- Aim -
Please count the lines in the material below that contain the string "This", and reply with that number alone.

- Supplied material -
___
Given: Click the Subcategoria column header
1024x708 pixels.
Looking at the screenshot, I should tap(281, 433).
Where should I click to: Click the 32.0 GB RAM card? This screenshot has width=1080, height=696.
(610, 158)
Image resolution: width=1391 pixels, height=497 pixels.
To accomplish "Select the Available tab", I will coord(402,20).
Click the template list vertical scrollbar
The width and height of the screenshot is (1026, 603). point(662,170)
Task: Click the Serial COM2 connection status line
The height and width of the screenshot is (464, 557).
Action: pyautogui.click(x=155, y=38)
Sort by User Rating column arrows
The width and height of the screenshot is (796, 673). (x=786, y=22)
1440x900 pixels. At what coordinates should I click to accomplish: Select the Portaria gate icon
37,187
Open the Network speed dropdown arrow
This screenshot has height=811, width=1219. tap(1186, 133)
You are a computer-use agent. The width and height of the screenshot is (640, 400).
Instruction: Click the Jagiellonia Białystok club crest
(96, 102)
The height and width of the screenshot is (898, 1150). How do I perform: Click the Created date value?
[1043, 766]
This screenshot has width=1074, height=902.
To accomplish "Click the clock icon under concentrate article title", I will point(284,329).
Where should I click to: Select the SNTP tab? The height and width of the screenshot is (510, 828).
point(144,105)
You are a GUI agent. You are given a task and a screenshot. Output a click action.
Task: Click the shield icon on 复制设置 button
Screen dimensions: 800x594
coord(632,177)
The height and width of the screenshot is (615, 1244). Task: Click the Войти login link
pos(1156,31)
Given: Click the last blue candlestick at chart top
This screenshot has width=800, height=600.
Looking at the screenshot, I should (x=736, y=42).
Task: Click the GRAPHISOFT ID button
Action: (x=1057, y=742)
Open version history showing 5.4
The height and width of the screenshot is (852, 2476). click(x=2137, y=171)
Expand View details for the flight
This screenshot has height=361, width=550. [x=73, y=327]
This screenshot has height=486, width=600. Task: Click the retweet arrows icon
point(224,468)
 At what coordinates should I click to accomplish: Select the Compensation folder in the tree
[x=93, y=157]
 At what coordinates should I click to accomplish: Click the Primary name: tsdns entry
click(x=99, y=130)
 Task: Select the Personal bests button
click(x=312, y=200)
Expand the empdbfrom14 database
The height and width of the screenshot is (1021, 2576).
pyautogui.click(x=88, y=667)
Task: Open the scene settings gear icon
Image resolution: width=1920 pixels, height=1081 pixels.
___
- Expected answer -
6